Luqman menerangkan, KA Ciremai merupakan KA favorit di Jateng dan Jabar usai Lebaran 2026.
"KA Ciremai memiliki tingkat okupansi yang cukup tinggi, terutama pada periode pascaangkutan Lebaran. KAI memastikan seluruh aspek operasional, baik sarana, prasarana, maupun kesiapan petugas, dalam kondisi optimal guna menjamin keselamatan dan kenyamanan pelanggan," sebutnya.
Dilansir detikNews, longsor tersebut terjadi pada Rabu (1/4/2026) di Km 142+8/9 saat material tanah longsor menutupi lintasan akibat hujan lebat yang mengguyur kawasan tersebut. Akibatnya, laju kereta tidak dapat dilanjutkan dan perjalanan pun dihentikan sementara demi keselamatan penumpang.
Informasi gangguan pertama kali diterima Pusat Pengendali Operasi KA (Pusdalopka) Daop 2 Bandung dari kru KA Ciremai pada pukul 14.53 WIB. Sejak saat itu, koordinasi cepat langsung dilakukan untuk memastikan situasi tetap terkendali.

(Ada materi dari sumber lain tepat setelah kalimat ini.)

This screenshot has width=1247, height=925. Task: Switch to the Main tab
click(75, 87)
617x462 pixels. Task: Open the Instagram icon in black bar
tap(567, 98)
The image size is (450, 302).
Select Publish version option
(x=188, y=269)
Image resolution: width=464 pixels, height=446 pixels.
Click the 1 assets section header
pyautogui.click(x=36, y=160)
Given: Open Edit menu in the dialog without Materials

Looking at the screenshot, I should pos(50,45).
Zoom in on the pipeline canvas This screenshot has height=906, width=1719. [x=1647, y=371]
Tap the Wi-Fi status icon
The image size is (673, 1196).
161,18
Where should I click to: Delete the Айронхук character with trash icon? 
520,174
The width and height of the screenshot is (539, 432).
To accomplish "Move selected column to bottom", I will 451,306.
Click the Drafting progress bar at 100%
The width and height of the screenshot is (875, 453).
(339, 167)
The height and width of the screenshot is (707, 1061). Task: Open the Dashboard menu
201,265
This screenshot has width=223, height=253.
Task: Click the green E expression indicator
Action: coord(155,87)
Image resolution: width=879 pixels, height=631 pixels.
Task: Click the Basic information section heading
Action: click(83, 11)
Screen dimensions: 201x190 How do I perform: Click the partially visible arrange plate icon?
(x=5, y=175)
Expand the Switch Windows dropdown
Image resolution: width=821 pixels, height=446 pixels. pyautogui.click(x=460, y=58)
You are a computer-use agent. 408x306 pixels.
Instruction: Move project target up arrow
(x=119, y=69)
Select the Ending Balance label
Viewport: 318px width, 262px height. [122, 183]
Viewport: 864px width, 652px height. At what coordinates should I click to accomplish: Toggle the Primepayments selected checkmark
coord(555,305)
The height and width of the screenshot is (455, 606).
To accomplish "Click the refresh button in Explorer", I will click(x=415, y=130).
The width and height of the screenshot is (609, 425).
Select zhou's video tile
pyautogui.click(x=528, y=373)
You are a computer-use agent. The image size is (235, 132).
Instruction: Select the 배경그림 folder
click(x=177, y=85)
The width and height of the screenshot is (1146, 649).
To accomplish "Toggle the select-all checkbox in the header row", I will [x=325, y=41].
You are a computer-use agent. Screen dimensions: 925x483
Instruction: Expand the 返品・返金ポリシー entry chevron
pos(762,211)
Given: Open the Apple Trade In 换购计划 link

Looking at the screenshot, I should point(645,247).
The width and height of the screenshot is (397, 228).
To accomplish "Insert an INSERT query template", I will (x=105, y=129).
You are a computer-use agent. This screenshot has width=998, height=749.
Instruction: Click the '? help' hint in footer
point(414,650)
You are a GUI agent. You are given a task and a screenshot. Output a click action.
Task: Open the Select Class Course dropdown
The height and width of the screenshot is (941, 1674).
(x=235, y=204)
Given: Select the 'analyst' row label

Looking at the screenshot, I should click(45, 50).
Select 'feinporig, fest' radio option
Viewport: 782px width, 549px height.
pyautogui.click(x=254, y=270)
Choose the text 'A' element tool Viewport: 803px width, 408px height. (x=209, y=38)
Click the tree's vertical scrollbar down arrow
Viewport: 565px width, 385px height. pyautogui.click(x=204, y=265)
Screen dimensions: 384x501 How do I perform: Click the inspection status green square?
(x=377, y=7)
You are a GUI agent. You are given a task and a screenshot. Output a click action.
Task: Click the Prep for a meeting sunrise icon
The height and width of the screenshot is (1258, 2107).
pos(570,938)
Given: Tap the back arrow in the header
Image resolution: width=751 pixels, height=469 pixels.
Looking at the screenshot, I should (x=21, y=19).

Manajer Humas KAI Daop 2 Bandung Kuswardojo menegaskan perjalanan KA dihentikan sebagai langkah pengamanan yang harus diambil dalam kondisi darurat. Tim tanggap darurat KAI diterjunkan ke lokasi untuk menyingkirkan material longsoran sekaligus memastikan kondisi jalur aman sebelum kembali dilalui kereta.
"Petugas prasarana bersama tim terkait saat ini telah diterjunkan ke lokasi untuk melakukan penanganan di jalur lintasan tersebut dan melakukan evakuasi terhadap kondisi KA Ciremai. Akibat kejadian ini, untuk sementara waktu petak jalan Maswati-Sasaksaat terhalang dan tidak dapat dilalui perjalanan KA. KAI juga terus berkoordinasi dengan pihak terkait guna mempercepat proses penanganan," kata Kuswardojo dilansir detikJabar.